- Texto extraído -
O estudo não será completamente paralisado. “Os pacientes inclusos até agora continuarão sendo acompanhados”, disse o oncologista Paulo Hoff à Saúde!Brasileiros. Hoff dirige o Icesp e supervisiona o estudo.
O principal motivo para a interrupção do protocolo científico é que, em oito meses, a droga não apresentou ação suficiente para justificar o prosseguimento dos testes. “Reavaliamos 59 pacientes e, dentre todos eles, apenas um apresentou uma resposta objetiva”, disse o médico.
Portador de um câncer de pele do tipo melanoma, o paciente teria apresentado uma redução do tumor de pelo menos 30%, um resultado considerado bom pelos cientistas. A equipe de pesquisadores, no entanto, não pode afirmar que a melhora pode ser creditada especificamente à fosfoetanolamina. O Icesp avalia também a possibilidade de ampliar a quantidade de pacientes com melanoma na pesquisa.
Quando os estudos clínicos começaram em humanos, em julho de 2016, testes iniciais em laboratório já haviam indicado pouca eficácia da substância contra o câncer – o composto, no entanto, foi tido como seguro para a testagem em humanos.
Entenda a polêmica com a fosfoetanolamina
A droga foi distribuída a pacientes por doação do químico que a produziu, Gilberto Chierice, ligado à Universidade de São Paulo. A hipótese de Chierice é que ela seria eficiente em vários tipos de tumores e, por isso, muitos a utilizaram para esse fim. Mas, sem registro, a distribuição do composto foi vetada pela própria USP em 2014. Desde então, há uma pressão de pacientes para que seu uso seja liberado.
O Ministério de Ciência e Tecnologia chegou a divulgar os primeiros estudos com a fosfoetanolamina. Os estudos mostraram que não há evidências de toxicidade na substância produzida primeiramente por Chierice, mas ela não é pura e contém outros compostos em sua fórmula. Ela também não teria ação de destruição do tumor (o chamado efeito citotóxico) in vitro.

- Dados extraídos -
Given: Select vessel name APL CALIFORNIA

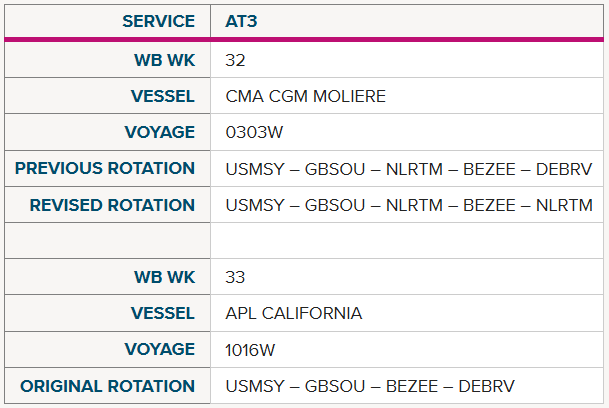Looking at the screenshot, I should click(x=294, y=313).
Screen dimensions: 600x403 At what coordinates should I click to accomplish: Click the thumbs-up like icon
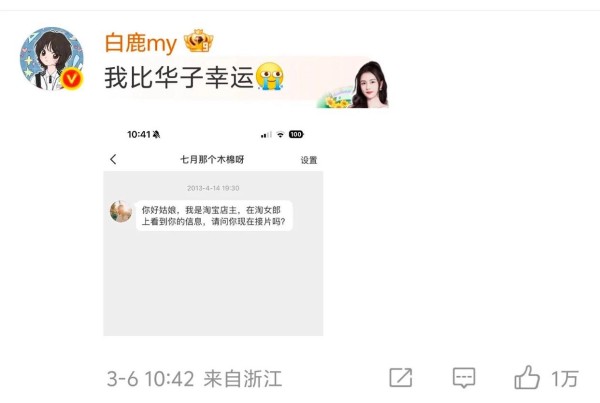[x=527, y=378]
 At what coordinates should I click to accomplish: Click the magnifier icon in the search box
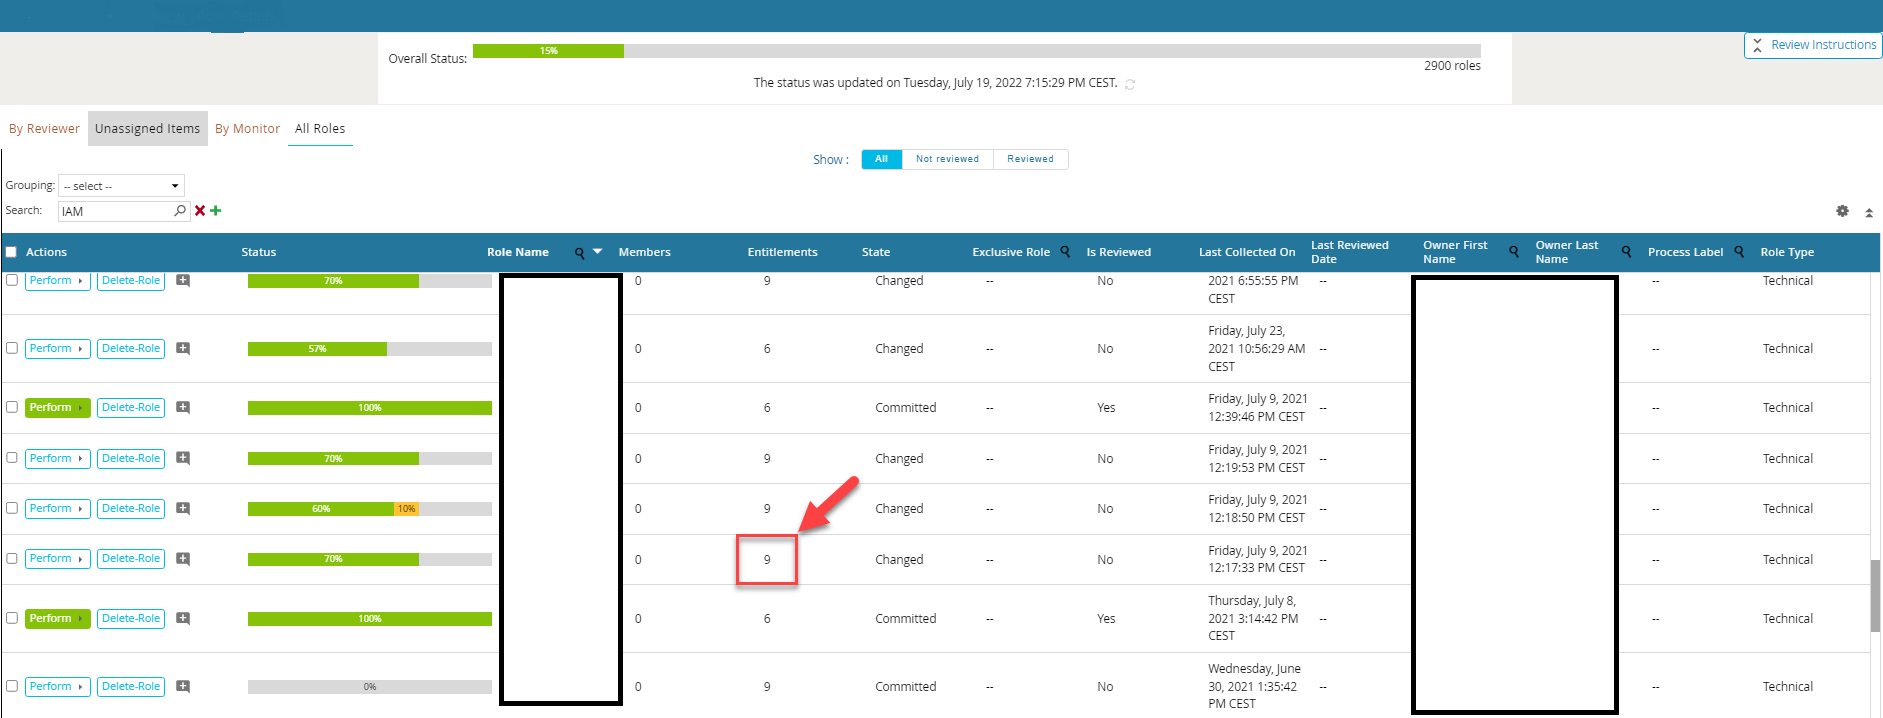tap(180, 211)
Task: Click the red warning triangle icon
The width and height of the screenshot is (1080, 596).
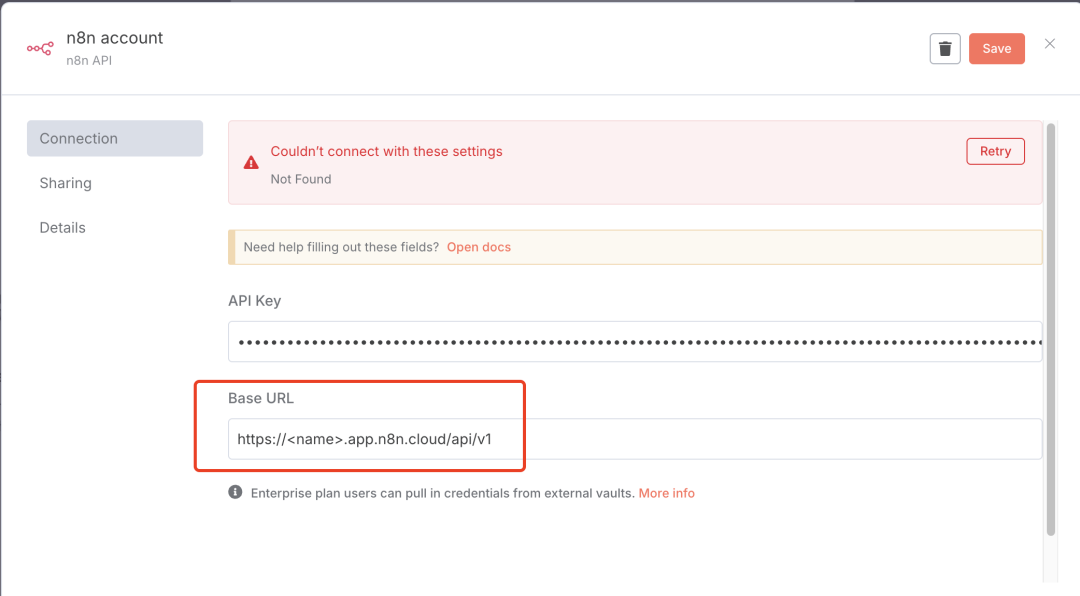Action: pos(251,162)
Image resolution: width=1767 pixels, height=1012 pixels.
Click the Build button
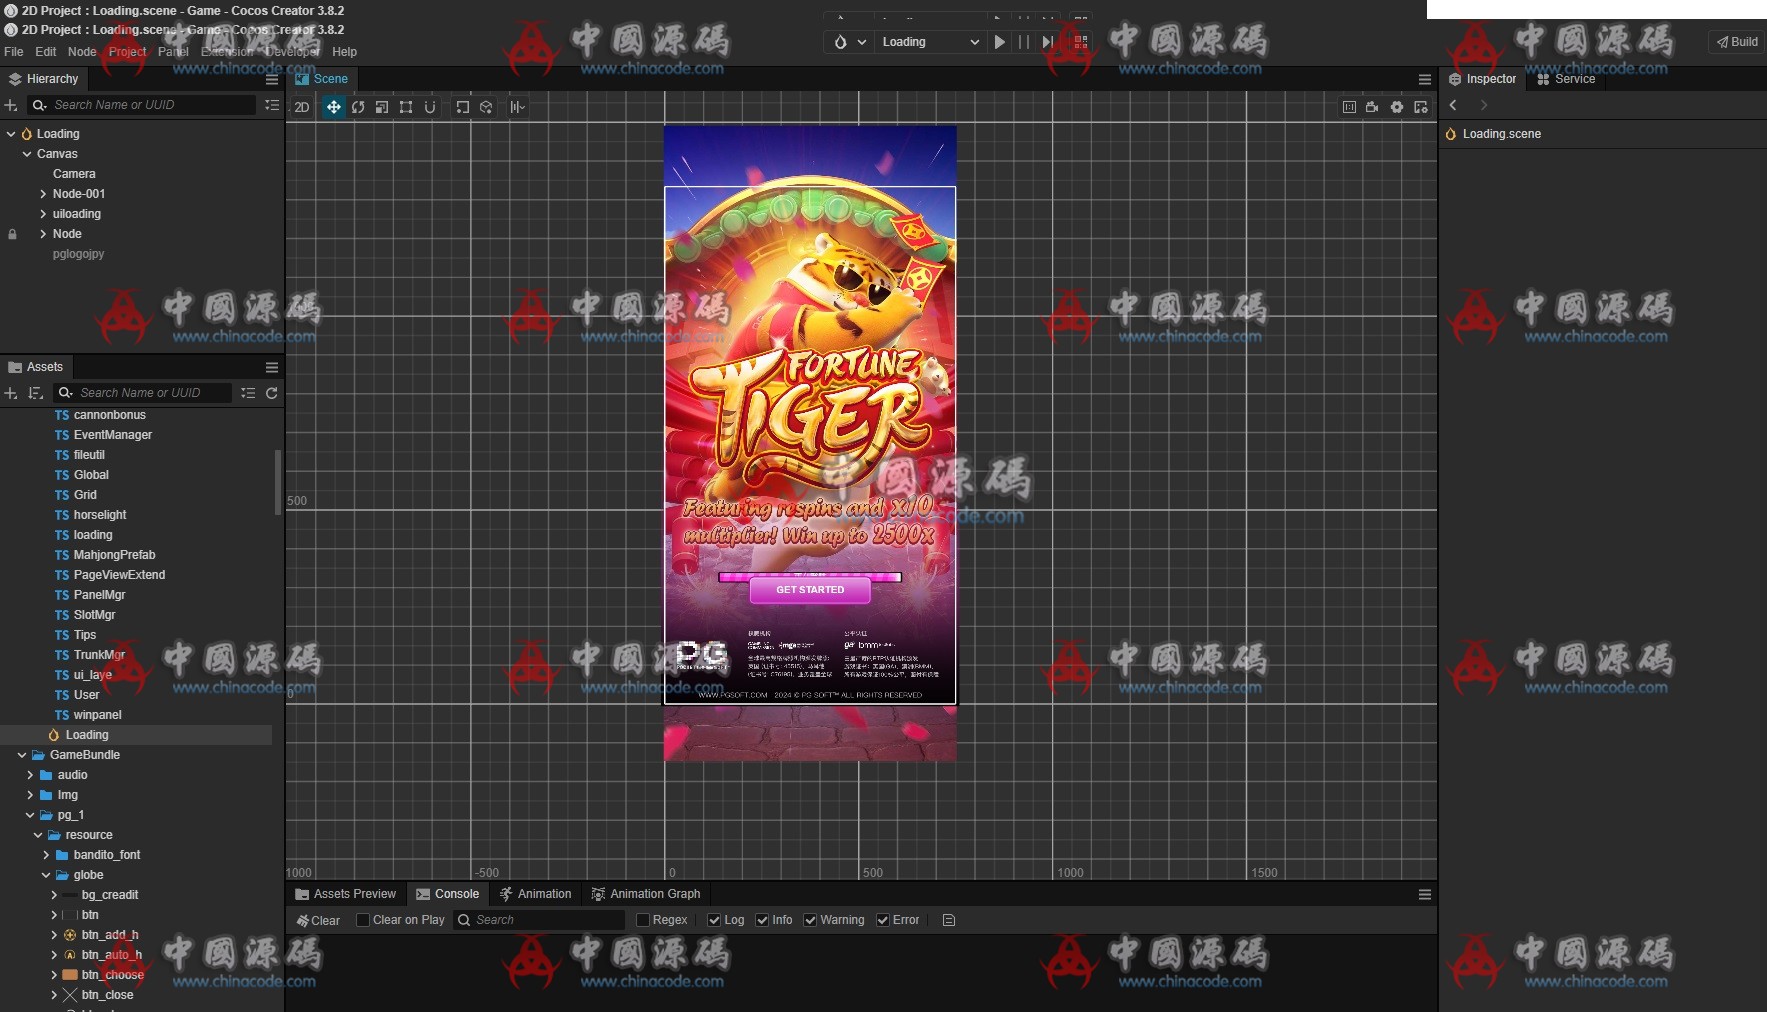tap(1737, 42)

- Tarefa 1 -
Por favor, liste todas as instituições mencionadas no texto sobre a fosfoetanolamina, deixando de fora veículos de imprensa.
- Tarefa 2 -
Dê sequência ao texto sobre a fosfoetanolamina a partir do último parágrafo.

- Resposta escrita 1 -
- Icesp
- Universidade de São Paulo (USP)
- Ministério de Ciência e Tecnologia

- Resposta escrita 2 -
Na época, o ministro Celso Pansera chegou a cogitar que a substância fosse aprovada como suplemento alimentar para evitar que pacientes recorressem a fontes desconhecidas
Na Unicamp, o químico e professor Luiz Carlos Dias, que também realizou testes com a fosfoetanolamina, diz que o efeito antitumoral da droga é, na verdade, causado pela monoetalonamina. O pesquisador diz ainda que o benefício se mostrou brando, e não se compara ao de outras drogas existentes. Os testes iniciais foram feitos in vitro.
A liberação do uso da fosfoetanolamina antes da conclusão dos testes chegou a ser objeto de lei, aprovada na Câmara Federal e no Senado e sancionada pela presidente Dilma Rousseff. Em maio desse ano, no entanto, o STF derrubou a lei em caráter liminar. A ação foi movida pela Associação Médica Brasileira (AMB).
A hipótese de ação do composto
O site de notícias G1 divulgou em agosto relatos sobre o sucesso da droga e de pessoas desesperadas na busca pelo medicamento. O portal também relata as várias tentativas dos pesquisadores da USP de realizar parcerias para mais estudos. Menciona ainda pessoas que criaram uma rede alternativa de distribuição.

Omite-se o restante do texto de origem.